Dr. Julia White of Ohio State's Comprehensive Cancer Center -- James Cancer Hospital and Solove Research Institute has helped develop a modified treatment board that allows patients to lie comfortably on their stomachs while the breast tissue falls away from the chest wall, allowing the radiation to target the cancer. Traditionally, women who undergo radiation therapy lie on their backs in the supine position. While that approach can be effective, there is a slight chance of radiation damage to healthy heart and lung tissue.
"The prone board allows gravity to pull the breast away from the chest wall, and create a more uniform shape that we can distribute the dose of radiation through evenly," said White, director of Breast Radiation Oncology at the Stefanie Spielman Comprehensive Breast Center. "With this board, we can keep the radiation in front of the ribs, so we don't even need to go into the thoracic cavity and skim the lung and heart."
Each patient uses a bean bag or "vac bag" that is customized to their shape and used to immobilize their arms during the treatment.
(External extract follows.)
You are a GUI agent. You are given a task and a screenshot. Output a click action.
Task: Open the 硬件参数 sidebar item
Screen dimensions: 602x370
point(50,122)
Additionally, the modified board is able to extend off the treatment table, giving the radiation beam space to make a full rotation around the patient.
Traditional radiation therapy has been associated with long-term problems in the shape of the affected breast, with good cosmetic outcomes found in only 60-to-70 percent of cases.
"By turning a woman over onto her stomach, we can treat the breast underneath the board and reduce the risk of the treatment leaving permanent effects," said White. "We found that we are able to have a really good rate of a good cosmetic outcome in 80-to-90 percent of the women who go through this treatment."
These modifications ease concerns of patients like Kim Doran of New Albany, OH, who have a family history of heart disease.
"Both my parents passed away from heart attacks. So, having that history of heart disease, my main concern was the radiation affecting my heart," said Doran, "It made me feel a hundred percent better to know that that's the procedure I needed to have."
White says that the women who take advantage of the prone-position breast board are typically women who caught their breast cancer early, who've opted to have a lumpectomy and hope to preserve as much of the breast tissue and shape of the original breast as possible.
Recent studies show prone radiation therapy cuts the amount of lung and heart tissue affected by radiation therapy by 90 percent.
White developed the board with Qfix, a world leader in radiotherapy patient positioning and immobilization.